Compte rendu de la matinée d’études cannabis du 15 novembre 2017

Ce mercredi 15 novembre , le CEG organisait une matinée d’études consacrée à la problématique du cannabis sous tous ses aspects (sociétal, pénal, médical…..) .
Une occasion d’écouter des experts de grande qualité (Sébastien Alexandre, de la FEDITO, la fédération bruxelloise francophone des institutions pour toxicomanes; Tom Decorte, professeur de criminologie à l’UGent; Bernard Michielsen, premier substitut du procureur du Roi de Bruxelles; Dominique Lossignol, chef de service à l’unité des soins supportifs de l’Institut Bordet) nous exposer de manière complémentaire une vision nécessairement évolutive de ladite problématique, au regard d’une législation drogues désuète et qui ne correspond plus à la réalité sociale.
En effet, la politique actuelle en Belgique qui tente de restreindre l’offre de cannabis par la répression se heurte à un paradoxe fondamental: plus la répression est forte et parvient à réprimer l’offre et créer une pénurie, plus le prix pour le consommateur augmente, ce qui a pour conséquence une rentabilité accrue de la production et une intensification du commerce du cannabis, avec une consommation en nette hausse ainsi que le nombre de personnes confrontées à la dépendance.
Conscients de l’inefficacité sociale de la politique répressive, nos experts ont reconnu que cette interdiction avait un caractère idéologique et que la dangerosité se situait davantage dans la maximisation des risques liés à une production illégale guidée par le profit (générant des produits dérivés dommageables en termes de santé publique) que dans le cannabis lui-même.

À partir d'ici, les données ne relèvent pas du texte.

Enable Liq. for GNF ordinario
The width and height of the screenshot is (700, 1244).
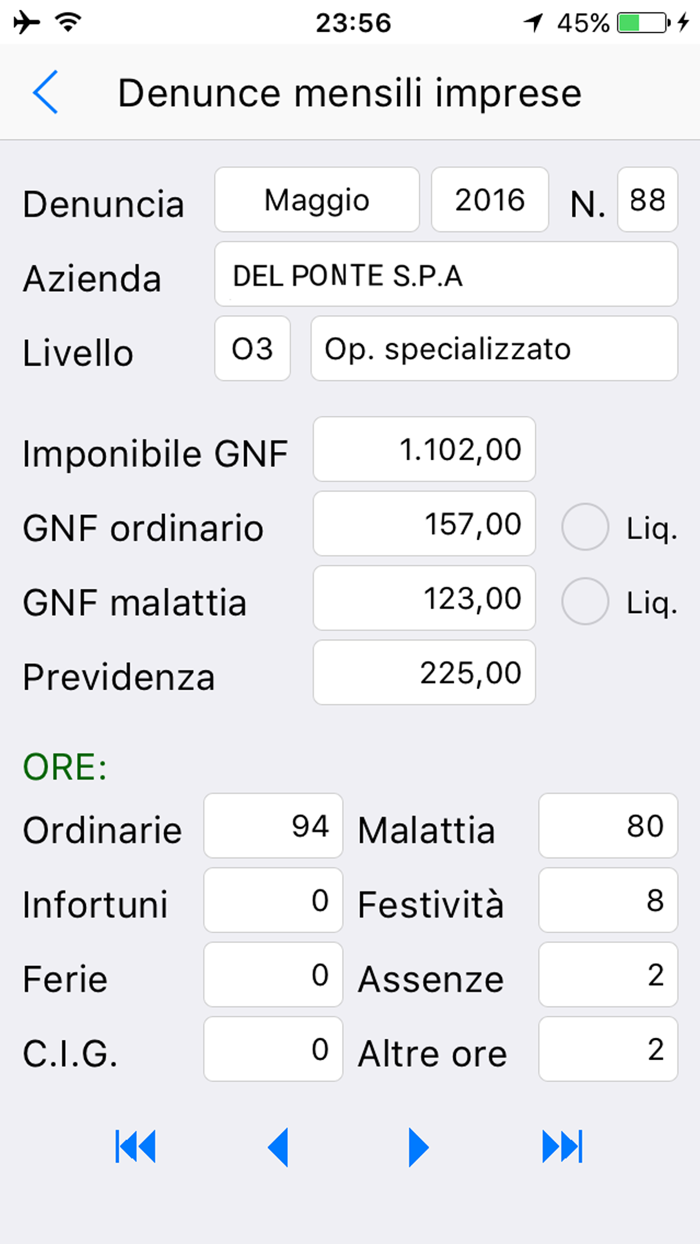[585, 524]
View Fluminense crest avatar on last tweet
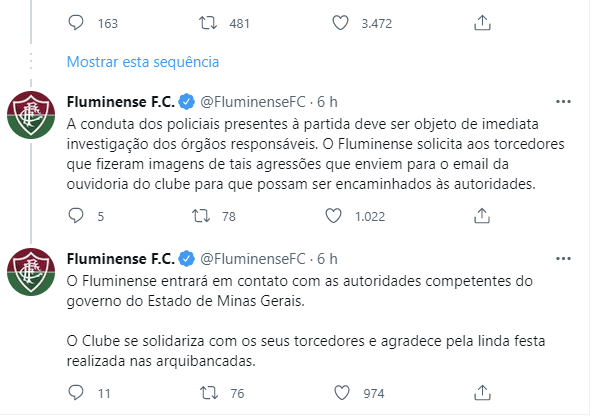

La piste d’une réglementation prudente et encadrée du marché du cannabis s’est assurément imposée à l’issue de notre matinée d’études, qui correspond à notre vision politique inspirée d’un libéralisme social.
Le docteur Lossignol a quant à lui plus spécifiquement précisé que le traitement de la douleur, en application de la loi sur les droits des patients, pouvait justifier une utilisation raisonnée du cannabis, au regard des études scientifiques existantes, et que la situation actuelle se révélait particulièrement discriminante pour les malades belges.
Une matinée d’études fort riche en enseignements et en conclusions opérationnelles.
Christophe VERBIST.
Directeur du Centre d’études Jacques Georgin.